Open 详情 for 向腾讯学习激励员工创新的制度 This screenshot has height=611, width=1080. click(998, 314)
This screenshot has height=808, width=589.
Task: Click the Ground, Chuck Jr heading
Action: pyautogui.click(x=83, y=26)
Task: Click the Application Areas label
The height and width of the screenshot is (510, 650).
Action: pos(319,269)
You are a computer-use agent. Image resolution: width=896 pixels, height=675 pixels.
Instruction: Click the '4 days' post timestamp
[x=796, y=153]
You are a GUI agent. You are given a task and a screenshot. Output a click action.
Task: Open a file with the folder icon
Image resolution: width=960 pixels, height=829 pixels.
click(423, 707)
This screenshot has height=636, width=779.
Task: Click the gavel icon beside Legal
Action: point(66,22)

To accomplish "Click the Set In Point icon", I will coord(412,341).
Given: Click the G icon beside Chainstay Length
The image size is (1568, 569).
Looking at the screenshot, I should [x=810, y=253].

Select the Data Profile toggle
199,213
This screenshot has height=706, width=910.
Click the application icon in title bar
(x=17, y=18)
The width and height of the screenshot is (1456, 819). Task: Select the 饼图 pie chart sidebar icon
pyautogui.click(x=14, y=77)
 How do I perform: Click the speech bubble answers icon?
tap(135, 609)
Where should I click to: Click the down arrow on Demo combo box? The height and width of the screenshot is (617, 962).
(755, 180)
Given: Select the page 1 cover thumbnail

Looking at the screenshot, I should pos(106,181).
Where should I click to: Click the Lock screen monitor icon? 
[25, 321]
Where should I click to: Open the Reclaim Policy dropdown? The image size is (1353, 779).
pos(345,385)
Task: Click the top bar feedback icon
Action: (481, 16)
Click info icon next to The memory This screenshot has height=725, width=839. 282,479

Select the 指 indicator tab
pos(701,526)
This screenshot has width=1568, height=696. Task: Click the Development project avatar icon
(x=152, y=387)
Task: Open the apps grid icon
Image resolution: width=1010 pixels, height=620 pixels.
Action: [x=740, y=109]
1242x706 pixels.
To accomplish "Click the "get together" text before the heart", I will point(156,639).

● **What to do**: Find each line in the data above with the word "will", then copy it.

● **Worked solution**:
To accomplish "Click the Set In Point icon", I will coord(412,341).
To accomplish "Click the "get together" text before the heart", I will point(156,639).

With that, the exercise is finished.